*** GIVEN RECORDS ***

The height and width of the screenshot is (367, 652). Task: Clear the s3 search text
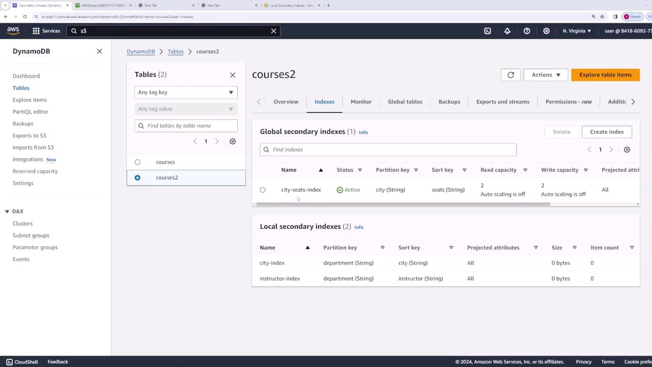tap(274, 31)
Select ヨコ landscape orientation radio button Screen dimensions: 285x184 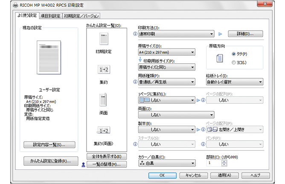click(x=233, y=62)
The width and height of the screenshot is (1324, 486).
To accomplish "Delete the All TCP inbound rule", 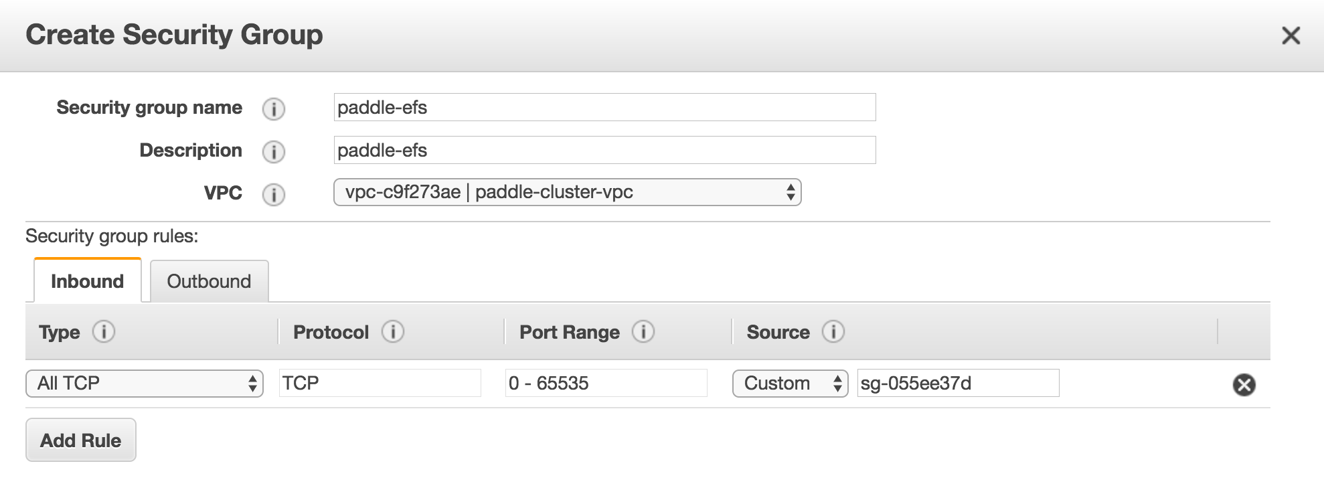I will (x=1244, y=384).
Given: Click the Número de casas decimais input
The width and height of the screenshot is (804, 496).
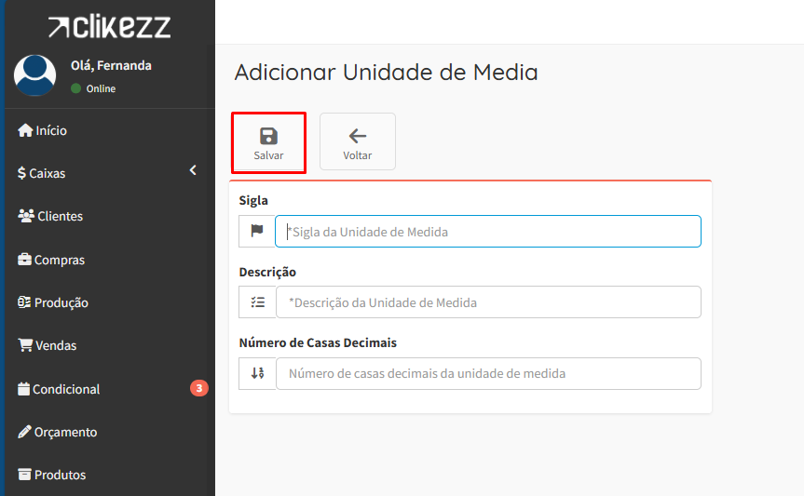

*** End of GIVEN RECORDS ***

TASK GOAL
The answer must be an exact copy of the lines from the one that holds "Given: Click the" through the end of the data, both included, with no pictures.

ANSWER SPACE
Given: Click the Número de casas decimais input
The width and height of the screenshot is (804, 496).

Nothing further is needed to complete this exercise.